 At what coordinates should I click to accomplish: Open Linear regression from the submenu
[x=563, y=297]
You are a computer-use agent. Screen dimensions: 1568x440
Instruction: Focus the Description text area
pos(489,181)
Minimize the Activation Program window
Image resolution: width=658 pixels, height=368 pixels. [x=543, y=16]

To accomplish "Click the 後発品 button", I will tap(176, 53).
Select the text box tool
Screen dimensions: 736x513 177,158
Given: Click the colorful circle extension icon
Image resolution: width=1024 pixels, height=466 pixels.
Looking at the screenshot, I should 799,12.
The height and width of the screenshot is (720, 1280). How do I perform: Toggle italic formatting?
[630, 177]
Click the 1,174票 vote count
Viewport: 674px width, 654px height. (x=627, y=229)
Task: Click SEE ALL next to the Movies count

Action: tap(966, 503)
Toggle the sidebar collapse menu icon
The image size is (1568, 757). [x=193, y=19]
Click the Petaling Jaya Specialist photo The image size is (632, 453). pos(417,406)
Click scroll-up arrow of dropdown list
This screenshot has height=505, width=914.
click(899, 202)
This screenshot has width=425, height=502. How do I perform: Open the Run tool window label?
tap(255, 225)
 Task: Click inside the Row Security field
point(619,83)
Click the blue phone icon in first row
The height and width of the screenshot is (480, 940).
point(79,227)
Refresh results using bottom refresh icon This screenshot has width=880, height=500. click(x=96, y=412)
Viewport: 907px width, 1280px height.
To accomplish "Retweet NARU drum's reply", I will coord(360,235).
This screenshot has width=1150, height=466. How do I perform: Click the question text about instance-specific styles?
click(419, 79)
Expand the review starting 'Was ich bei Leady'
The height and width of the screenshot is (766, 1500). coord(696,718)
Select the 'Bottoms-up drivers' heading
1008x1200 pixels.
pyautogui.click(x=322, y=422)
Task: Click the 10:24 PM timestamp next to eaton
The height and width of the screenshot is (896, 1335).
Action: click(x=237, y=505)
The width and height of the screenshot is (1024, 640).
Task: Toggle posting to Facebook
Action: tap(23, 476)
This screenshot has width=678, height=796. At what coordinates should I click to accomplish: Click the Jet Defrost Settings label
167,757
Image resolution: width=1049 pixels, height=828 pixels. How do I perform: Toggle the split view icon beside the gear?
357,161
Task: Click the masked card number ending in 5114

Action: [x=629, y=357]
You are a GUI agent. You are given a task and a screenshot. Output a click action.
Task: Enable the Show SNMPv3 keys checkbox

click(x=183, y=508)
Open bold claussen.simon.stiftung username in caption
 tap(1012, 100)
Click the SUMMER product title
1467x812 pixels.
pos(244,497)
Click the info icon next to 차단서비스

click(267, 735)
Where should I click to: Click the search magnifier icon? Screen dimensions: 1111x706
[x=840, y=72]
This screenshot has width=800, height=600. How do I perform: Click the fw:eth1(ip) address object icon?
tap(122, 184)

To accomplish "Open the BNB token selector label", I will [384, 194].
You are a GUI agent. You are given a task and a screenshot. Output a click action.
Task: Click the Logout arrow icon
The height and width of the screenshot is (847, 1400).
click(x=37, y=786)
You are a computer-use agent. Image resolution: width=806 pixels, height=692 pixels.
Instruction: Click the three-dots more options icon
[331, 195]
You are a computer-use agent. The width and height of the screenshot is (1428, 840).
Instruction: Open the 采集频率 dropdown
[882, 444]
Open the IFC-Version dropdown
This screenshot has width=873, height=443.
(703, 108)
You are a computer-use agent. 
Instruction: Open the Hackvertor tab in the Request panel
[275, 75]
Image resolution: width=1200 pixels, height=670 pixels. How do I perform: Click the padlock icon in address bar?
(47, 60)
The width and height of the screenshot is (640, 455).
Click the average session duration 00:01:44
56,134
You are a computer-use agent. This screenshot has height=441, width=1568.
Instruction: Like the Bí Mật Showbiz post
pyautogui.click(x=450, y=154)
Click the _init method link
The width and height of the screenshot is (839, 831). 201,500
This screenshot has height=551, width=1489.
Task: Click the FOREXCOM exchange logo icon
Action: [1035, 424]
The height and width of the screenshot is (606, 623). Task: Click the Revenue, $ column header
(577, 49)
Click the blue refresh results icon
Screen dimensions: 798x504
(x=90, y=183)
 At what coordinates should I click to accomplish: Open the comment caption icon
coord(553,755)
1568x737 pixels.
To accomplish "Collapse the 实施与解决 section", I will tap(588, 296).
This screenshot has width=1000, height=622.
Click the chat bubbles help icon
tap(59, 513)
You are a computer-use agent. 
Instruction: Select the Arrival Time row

———

Task goal: Locate all lines in the listing above with the word "computer". Copy them.

Task response:
You are a computer-use agent. Screen dimensions: 1568x440
You are a computer-use agent. Image resolution: width=806 pixels, height=692 pixels.
You are a computer-use agent. The width and height of the screenshot is (1428, 840).
You are a computer-use agent. 
You are a computer-use agent. This screenshot has height=441, width=1568.
You are a computer-use agent. 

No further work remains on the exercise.